▶ _Action item_
Update every line of the listing by replacing "screenshot" with "screen capture" and keeping everything else the same. Leave the pictures out of your answer.

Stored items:
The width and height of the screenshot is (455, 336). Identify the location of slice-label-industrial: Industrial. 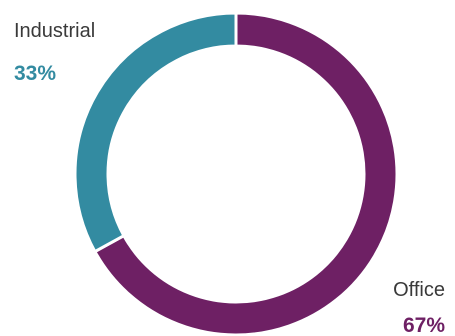
(54, 31).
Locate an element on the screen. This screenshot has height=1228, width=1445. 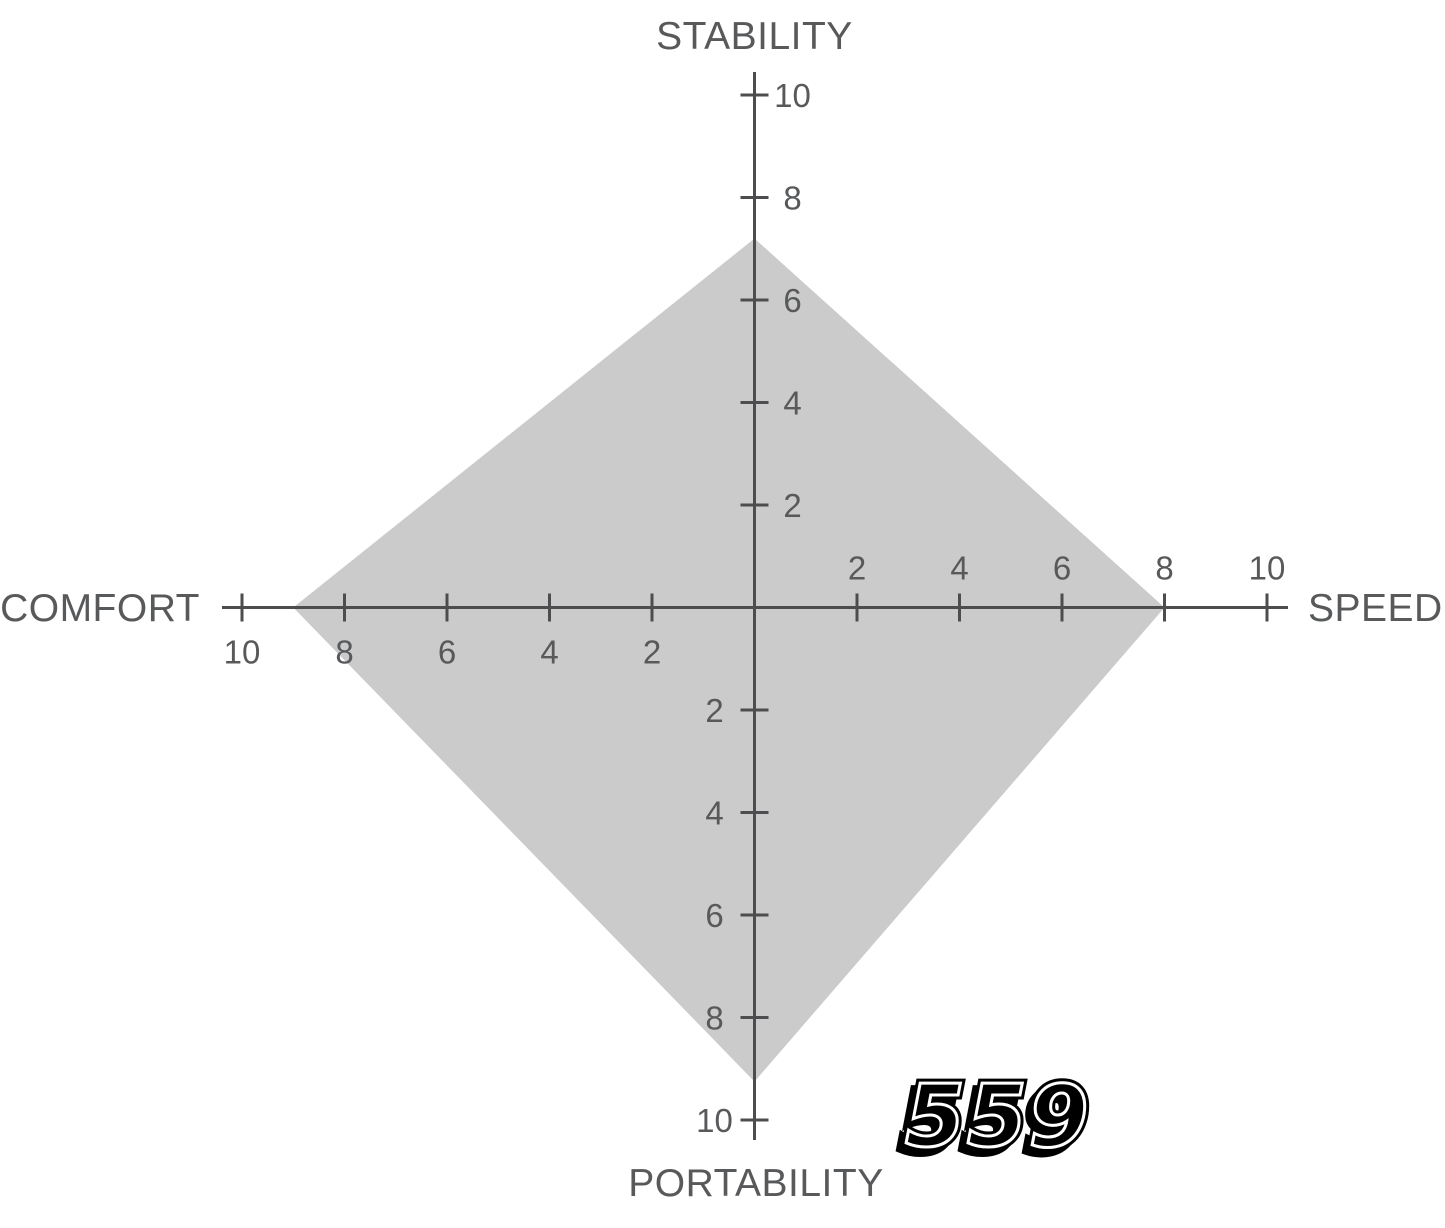
logo-559-stripe-layer: 559 is located at coordinates (998, 1117).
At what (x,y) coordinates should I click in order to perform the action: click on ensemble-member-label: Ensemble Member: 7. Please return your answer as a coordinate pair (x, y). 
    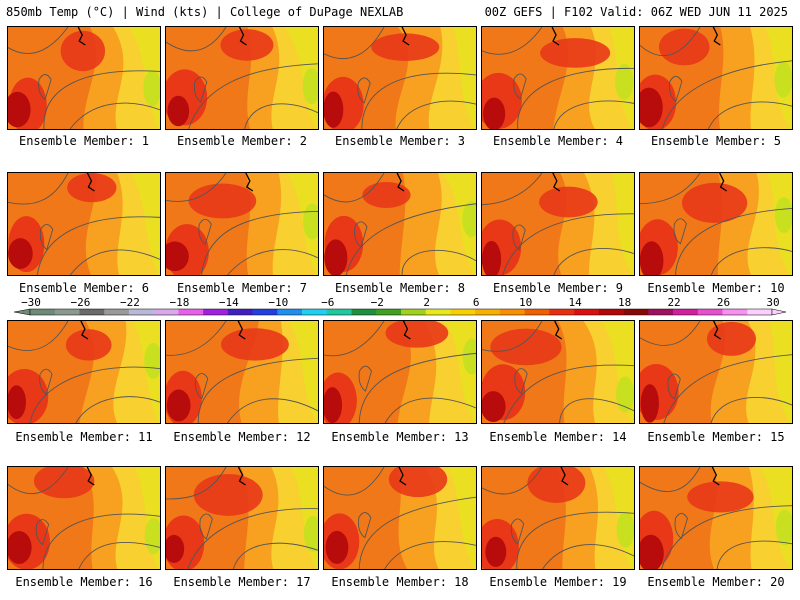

▶ _Solution_
The width and height of the screen capture is (455, 336). Identify the location of slice-label-industrial: Industrial. 
(54, 31).
Locate an element on the screen. This screen capture has height=1228, width=1445. 
logo-559-stripe-layer: 559 is located at coordinates (998, 1117).
At what (x,y) coordinates should I click in order to perform the action: click on ensemble-member-label: Ensemble Member: 7. Please return your answer as a coordinate pair (x, y). 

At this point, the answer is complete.